» **Your task**
From the data below, set down exactly the lines between the one holding "This screenshot has height=869, width=1372." and the one holding "Task: Focus the testuser01 username field", inclusive, and no others.

··· Given entries

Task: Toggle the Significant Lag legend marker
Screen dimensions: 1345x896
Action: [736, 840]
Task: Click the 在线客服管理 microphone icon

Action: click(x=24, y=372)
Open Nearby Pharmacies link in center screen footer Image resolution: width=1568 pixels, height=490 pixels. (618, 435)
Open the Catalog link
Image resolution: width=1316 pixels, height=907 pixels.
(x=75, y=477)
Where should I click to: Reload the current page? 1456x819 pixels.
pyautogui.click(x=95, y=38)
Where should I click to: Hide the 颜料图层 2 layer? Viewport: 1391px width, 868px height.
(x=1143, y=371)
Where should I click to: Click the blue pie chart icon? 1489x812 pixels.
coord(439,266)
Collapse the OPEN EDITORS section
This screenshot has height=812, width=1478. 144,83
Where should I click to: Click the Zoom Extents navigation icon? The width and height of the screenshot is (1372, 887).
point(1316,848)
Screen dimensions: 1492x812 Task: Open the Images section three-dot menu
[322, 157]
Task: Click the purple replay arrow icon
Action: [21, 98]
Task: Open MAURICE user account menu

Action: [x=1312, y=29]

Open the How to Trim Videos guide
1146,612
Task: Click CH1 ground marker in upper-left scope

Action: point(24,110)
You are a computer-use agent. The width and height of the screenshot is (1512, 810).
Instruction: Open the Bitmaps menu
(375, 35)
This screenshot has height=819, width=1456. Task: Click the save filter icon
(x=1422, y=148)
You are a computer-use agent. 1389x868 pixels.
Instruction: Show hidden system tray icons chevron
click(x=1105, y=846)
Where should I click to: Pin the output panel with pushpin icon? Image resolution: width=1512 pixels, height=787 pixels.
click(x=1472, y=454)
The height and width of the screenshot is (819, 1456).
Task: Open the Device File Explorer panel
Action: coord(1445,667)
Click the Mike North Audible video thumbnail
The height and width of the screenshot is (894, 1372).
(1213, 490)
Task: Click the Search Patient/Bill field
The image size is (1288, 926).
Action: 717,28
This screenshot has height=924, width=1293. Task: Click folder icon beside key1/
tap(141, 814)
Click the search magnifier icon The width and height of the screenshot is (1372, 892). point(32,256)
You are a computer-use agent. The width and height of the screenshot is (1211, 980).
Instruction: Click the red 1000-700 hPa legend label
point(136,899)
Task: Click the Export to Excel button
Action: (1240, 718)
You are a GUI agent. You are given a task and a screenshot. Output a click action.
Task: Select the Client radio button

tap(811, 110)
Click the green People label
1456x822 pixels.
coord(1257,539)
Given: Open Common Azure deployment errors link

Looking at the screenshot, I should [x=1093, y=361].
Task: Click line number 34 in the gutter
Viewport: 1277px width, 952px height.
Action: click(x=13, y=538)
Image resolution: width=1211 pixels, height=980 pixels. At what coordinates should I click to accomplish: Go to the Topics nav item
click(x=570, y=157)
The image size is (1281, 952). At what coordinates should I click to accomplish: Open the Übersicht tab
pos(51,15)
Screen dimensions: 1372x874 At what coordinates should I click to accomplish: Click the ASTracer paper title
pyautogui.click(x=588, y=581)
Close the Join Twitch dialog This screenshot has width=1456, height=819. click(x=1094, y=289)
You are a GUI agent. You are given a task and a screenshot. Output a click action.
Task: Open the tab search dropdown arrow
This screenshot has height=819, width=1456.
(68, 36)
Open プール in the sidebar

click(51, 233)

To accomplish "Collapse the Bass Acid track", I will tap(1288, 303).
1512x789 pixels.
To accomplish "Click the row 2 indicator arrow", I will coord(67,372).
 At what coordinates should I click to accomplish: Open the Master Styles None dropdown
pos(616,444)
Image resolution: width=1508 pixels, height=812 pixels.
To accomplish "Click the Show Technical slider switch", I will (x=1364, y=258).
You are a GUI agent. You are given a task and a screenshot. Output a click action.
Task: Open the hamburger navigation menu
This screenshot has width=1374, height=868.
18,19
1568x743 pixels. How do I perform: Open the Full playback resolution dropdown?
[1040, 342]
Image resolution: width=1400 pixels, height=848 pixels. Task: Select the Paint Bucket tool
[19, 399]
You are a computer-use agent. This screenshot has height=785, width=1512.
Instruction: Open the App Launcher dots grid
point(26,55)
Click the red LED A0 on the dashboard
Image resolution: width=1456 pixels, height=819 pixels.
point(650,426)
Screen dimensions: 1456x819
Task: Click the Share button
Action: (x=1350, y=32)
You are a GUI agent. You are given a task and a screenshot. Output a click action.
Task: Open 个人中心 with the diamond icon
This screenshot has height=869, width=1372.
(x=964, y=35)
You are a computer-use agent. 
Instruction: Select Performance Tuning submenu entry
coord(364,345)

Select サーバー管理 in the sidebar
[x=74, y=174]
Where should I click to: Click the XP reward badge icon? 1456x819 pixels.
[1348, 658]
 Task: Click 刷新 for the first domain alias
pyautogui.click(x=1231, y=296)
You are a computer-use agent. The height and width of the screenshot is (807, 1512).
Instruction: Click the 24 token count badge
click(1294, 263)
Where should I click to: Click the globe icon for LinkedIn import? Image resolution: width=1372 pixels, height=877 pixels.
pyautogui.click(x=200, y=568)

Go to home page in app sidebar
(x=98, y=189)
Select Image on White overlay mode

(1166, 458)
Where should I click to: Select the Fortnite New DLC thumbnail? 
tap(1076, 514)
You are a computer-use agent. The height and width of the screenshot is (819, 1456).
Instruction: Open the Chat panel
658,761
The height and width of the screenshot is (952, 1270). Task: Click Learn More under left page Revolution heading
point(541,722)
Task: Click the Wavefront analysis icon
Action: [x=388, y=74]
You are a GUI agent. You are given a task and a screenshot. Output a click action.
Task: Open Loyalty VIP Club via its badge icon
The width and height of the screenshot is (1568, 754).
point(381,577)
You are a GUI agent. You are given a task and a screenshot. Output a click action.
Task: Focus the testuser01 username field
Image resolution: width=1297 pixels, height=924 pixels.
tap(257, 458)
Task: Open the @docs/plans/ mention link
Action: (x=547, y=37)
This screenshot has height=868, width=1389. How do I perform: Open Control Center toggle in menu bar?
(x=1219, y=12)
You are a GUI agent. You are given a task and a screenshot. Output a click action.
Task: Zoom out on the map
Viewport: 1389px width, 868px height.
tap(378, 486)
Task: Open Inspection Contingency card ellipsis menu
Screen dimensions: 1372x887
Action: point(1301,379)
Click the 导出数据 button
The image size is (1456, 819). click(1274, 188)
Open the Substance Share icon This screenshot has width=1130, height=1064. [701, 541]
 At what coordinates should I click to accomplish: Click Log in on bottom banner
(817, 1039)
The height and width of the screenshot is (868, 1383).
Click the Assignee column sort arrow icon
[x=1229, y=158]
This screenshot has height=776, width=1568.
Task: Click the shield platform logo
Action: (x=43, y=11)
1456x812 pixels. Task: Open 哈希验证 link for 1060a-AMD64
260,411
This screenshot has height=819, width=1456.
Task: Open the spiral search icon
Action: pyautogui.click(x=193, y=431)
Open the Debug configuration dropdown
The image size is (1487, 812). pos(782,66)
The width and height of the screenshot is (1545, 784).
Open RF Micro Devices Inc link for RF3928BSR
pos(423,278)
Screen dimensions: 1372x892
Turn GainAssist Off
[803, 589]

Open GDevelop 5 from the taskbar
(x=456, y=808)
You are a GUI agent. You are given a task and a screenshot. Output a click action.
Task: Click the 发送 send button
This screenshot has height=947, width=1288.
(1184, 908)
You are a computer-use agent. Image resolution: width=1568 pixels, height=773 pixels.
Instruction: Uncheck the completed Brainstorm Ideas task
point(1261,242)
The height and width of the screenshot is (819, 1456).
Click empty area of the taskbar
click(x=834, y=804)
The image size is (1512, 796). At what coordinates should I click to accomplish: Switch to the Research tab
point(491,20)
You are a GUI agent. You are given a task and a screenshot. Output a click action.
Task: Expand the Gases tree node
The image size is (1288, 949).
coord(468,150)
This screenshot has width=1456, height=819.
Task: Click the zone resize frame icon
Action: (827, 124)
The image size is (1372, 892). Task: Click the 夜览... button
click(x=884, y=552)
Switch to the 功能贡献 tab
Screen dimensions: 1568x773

······

» **Output below**
This screenshot has height=869, width=1372.
(x=964, y=35)
You are a computer-use agent. 
Instruction: Select Performance Tuning submenu entry
coord(364,345)

Select サーバー管理 in the sidebar
[x=74, y=174]
Where should I click to: Click the XP reward badge icon? 1456x819 pixels.
[1348, 658]
 Task: Click 刷新 for the first domain alias
pyautogui.click(x=1231, y=296)
You are a computer-use agent. The height and width of the screenshot is (807, 1512).
Instruction: Click the 24 token count badge
click(1294, 263)
Where should I click to: Click the globe icon for LinkedIn import? Image resolution: width=1372 pixels, height=877 pixels.
pyautogui.click(x=200, y=568)

Go to home page in app sidebar
(x=98, y=189)
Select Image on White overlay mode

(1166, 458)
Where should I click to: Select the Fortnite New DLC thumbnail? 
tap(1076, 514)
You are a computer-use agent. The height and width of the screenshot is (819, 1456).
Instruction: Open the Chat panel
658,761
The height and width of the screenshot is (952, 1270). Task: Click Learn More under left page Revolution heading
point(541,722)
Task: Click the Wavefront analysis icon
Action: [x=388, y=74]
You are a GUI agent. You are given a task and a screenshot. Output a click action.
Task: Open Loyalty VIP Club via its badge icon
The width and height of the screenshot is (1568, 754).
point(381,577)
You are a GUI agent. You are given a task and a screenshot. Output a click action.
Task: Focus the testuser01 username field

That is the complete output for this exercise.